Here are some key items on the roadmap:

  • “A government effort on AI R&D, including relevant infrastructure,” which means the DOE, NSF, NIST, NASA, Commerce, and a half-dozen other agencies and departments must format and share data in an AI-friendly way. In some ways, this relatively simple-sounding task is the most daunting of them all and will likely take years to accomplish.
  • Fund U.S. AI hardware and software at the semiconductor and architecture levels, both through the CHIPS Act and elsewhere.
  • Further fund and expand the National AI Research Resource, which is still in its infancy.
  • “AI grand challenges” to drive innovation through competition in “applications of AI that would fundamentally transform the process of science, engineering or medicine, and in fundamental topics in safe and efficient software and hardware design.”
  • “Support AI readiness and cybersecurity” in elections, specifically to “mitigate AI-generated content that is objectively false, while still protecting First Amendment rights.” Probably harder than it sounds!
  • “Modernize the federal government and improve the delivery of government services” by “updating IT infrastructure to use modern data science and AI technologies and deploying new technologies to find inefficiencies in the U.S. code, federal regulations, and procurement programs.” I understand what they’re saying here, but that’s way too much for an AI program.
  • Lots of vague but big defense-related stuff like “assessment and mitigation of chemical, biological, radiological, and nuclear (CBRN) AI-enhanced threats by DOD, Department of Homeland Security (DHS), DOE, and other relevant agencies.”
  • Look at the ‘regulatory divide’ in finance and housing, where AI-driven processes can be used to further marginalize vulnerable groups.
  • “Consider whether other potential applications of AI should be extremely limited or banned.” After a section on potentially harmful things like AI-driven social scores.
  • Legislation banning AI-generated child sexual abuse material and other non-consensual images and media.
  • Ensure that the NIH, HHS, and FDA have the tools needed to evaluate AI tools in healthcare and medical applications.
  • “Establish a coherent approach to public transparency requirements for AI systems”, both private and public.
  • Improve the general availability of ‘content provenance information’, i.e. training data. What was used to make a model? Is your use of the model used to further train it? And so forth. AI makers will fight this tooth and nail until they can sufficiently purge the ill-gotten amounts of data they used to create today’s AIs.
  • Look at the risks and benefits of using private versus open source AI (should the latter ever exist in a form that can scale).

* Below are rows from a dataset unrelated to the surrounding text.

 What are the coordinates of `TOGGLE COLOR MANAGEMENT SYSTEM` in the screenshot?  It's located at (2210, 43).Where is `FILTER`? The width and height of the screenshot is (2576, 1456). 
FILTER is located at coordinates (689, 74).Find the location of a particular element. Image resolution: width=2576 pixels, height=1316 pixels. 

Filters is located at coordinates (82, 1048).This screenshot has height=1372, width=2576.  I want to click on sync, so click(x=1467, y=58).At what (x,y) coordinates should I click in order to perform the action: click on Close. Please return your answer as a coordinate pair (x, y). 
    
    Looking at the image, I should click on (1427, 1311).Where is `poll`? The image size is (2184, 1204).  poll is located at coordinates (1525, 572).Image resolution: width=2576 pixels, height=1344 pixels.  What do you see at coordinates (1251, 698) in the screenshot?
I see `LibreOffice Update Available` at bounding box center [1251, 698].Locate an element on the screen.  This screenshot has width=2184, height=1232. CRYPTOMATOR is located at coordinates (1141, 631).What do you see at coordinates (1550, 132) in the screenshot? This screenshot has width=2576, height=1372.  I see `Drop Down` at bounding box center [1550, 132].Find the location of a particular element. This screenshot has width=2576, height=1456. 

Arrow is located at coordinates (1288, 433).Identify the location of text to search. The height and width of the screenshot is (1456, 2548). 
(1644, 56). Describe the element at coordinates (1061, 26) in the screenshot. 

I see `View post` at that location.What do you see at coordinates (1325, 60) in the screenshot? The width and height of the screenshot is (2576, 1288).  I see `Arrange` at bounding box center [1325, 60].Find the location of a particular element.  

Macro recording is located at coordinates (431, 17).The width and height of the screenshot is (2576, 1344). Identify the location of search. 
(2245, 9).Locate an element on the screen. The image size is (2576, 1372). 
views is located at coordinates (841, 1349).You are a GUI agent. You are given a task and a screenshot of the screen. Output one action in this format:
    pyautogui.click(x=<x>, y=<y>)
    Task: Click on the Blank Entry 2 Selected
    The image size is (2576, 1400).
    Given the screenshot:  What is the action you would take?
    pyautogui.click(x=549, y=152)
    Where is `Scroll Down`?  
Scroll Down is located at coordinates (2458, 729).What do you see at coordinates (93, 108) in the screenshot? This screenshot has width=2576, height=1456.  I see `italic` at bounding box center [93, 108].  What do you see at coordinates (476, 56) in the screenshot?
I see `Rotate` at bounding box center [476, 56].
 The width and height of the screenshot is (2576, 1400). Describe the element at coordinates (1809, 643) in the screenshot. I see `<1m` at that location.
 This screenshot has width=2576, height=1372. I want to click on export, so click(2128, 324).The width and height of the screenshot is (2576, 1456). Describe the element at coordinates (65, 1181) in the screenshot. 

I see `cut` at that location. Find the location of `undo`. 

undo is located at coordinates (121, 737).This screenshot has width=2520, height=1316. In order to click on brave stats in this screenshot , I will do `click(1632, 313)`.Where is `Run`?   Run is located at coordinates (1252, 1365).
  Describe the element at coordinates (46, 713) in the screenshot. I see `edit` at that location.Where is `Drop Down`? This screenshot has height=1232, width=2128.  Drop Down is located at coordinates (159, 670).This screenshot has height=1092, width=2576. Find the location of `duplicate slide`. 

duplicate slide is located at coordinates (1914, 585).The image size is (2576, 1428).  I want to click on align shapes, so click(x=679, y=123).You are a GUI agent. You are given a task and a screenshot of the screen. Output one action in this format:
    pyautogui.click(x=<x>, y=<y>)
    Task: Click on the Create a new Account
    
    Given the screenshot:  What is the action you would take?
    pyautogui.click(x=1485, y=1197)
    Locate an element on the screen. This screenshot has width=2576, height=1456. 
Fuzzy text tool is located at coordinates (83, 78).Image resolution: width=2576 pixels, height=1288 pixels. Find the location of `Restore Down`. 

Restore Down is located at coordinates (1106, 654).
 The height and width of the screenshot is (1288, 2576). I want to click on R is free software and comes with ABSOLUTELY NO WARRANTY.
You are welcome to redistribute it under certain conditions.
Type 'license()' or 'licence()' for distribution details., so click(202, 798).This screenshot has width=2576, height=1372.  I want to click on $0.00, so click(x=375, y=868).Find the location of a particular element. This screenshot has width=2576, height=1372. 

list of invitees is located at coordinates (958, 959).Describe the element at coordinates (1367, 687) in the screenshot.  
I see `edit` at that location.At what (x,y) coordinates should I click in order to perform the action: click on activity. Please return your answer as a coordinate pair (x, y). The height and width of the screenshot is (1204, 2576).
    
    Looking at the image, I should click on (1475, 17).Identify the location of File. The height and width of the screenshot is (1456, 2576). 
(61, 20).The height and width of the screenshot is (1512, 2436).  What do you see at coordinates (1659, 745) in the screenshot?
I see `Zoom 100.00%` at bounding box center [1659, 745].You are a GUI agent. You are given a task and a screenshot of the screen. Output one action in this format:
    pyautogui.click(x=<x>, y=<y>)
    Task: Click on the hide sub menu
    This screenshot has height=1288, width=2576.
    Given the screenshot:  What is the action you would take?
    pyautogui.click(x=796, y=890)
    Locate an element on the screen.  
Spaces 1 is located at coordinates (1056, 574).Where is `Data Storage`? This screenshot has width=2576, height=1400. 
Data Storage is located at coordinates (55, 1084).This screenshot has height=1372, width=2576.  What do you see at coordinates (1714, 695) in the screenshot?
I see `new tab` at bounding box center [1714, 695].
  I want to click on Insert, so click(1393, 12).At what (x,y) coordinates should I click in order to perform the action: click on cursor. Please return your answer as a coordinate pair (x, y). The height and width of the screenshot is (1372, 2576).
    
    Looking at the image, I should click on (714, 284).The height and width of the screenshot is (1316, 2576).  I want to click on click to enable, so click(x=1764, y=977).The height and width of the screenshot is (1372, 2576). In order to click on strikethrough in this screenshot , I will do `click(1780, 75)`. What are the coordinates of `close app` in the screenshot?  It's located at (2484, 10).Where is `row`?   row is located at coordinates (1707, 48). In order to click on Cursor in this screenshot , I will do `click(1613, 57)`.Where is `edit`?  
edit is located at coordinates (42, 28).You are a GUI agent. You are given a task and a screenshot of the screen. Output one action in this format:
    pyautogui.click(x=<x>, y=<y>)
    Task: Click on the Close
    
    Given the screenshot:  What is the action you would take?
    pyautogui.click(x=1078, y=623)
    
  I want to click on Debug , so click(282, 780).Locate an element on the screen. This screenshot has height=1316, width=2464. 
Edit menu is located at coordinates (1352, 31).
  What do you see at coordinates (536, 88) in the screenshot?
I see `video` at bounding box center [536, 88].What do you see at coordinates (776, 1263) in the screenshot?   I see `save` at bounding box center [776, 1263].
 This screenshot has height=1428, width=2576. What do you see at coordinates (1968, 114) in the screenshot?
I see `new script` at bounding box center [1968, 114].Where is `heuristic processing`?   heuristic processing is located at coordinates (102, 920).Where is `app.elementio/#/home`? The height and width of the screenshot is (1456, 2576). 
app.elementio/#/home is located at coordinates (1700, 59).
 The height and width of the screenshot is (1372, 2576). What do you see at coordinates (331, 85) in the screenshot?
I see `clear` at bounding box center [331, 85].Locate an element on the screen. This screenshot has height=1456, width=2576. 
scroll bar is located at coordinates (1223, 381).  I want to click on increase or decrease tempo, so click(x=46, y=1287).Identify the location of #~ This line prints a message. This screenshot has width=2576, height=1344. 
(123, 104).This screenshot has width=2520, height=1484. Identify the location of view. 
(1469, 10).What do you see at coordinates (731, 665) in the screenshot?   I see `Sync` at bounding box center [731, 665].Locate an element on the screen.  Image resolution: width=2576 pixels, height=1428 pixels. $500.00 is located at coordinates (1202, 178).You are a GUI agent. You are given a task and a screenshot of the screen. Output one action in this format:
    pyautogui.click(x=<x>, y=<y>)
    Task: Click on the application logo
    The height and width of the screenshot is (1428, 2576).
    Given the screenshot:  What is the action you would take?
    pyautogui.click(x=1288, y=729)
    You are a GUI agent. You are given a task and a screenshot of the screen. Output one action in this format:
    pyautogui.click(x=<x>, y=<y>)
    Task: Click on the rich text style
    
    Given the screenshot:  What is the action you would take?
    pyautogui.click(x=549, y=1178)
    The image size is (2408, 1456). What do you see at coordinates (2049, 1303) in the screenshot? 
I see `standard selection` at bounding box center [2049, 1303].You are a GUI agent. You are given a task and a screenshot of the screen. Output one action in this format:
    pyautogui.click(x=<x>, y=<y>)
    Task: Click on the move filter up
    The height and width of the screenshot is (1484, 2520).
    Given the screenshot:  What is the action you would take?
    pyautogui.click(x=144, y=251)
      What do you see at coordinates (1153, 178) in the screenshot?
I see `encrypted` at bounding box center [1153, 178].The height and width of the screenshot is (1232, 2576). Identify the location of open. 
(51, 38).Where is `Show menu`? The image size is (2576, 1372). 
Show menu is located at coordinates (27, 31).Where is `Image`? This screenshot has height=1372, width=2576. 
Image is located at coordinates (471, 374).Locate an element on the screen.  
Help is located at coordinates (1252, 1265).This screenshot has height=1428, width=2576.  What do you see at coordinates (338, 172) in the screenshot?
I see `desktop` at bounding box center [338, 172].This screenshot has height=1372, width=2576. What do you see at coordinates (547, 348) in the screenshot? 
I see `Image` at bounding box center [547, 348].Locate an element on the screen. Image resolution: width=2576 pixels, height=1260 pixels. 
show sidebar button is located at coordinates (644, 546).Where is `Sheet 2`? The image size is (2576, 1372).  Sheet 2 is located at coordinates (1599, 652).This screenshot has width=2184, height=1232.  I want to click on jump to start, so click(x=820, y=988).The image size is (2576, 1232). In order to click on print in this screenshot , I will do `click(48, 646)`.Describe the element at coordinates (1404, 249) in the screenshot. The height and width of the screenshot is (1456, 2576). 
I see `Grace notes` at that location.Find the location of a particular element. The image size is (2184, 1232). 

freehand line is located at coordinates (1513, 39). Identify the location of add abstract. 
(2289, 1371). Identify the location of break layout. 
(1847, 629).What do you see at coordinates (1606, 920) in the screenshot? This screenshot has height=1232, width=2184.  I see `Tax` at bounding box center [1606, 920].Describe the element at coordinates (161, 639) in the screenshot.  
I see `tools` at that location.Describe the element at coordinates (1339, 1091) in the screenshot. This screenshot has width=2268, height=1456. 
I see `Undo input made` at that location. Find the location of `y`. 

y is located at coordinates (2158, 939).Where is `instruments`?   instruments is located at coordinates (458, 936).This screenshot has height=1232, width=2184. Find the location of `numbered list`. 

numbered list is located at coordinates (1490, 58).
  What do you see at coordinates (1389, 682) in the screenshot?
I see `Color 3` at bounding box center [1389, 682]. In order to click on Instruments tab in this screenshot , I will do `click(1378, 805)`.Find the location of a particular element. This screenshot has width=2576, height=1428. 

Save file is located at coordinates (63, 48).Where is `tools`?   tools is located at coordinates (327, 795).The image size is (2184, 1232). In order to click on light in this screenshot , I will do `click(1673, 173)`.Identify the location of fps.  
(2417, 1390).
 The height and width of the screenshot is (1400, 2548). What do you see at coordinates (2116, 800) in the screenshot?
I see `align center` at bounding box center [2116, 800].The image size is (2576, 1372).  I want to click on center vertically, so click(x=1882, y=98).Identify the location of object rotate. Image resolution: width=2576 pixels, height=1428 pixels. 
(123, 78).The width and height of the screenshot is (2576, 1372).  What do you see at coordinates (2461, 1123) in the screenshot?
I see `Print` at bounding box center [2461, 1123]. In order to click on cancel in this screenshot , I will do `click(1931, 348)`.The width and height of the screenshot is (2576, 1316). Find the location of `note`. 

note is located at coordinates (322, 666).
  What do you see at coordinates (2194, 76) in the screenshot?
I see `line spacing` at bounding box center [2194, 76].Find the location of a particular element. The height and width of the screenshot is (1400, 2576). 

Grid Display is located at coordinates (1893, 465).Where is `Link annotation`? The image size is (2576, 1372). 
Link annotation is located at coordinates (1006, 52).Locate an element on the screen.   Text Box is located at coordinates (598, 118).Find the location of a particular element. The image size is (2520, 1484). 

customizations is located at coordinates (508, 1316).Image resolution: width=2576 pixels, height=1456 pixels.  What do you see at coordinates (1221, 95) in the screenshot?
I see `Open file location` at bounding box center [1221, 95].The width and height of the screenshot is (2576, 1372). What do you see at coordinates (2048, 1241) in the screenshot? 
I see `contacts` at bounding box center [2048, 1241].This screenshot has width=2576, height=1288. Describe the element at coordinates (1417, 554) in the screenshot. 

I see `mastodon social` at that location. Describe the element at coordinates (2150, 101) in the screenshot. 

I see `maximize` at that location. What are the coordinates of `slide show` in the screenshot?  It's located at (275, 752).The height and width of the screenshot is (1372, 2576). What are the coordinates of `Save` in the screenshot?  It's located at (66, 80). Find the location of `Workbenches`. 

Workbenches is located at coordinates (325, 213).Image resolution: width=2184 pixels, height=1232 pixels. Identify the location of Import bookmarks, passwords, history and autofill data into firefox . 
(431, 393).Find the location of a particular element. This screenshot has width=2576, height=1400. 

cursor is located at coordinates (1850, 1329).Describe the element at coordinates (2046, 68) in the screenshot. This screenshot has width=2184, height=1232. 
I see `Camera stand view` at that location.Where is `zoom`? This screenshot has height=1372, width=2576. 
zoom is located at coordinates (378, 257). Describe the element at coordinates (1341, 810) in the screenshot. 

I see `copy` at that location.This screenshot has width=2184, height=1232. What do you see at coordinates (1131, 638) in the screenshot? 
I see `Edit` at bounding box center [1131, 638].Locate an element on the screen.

You can read the full report here; there are many more points where the above (a longer list than I expected) came from. No budget figures are presented.

Given that the next six months will largely be dominated by election-related red tape, this document serves more to gain stake in a host of general ideas than to encourage actual legislation. Much of what is proposed would require months, if not years, of research and iteration before becoming a law or rule.

The AI ​​industry is developing faster than the rest of the technology sector, meaning it is outpacing the federal government by several orders of magnitude. While the priorities listed above are largely sensible, one wonders how many of them will remain relevant by the time Congress or the White House actually takes action.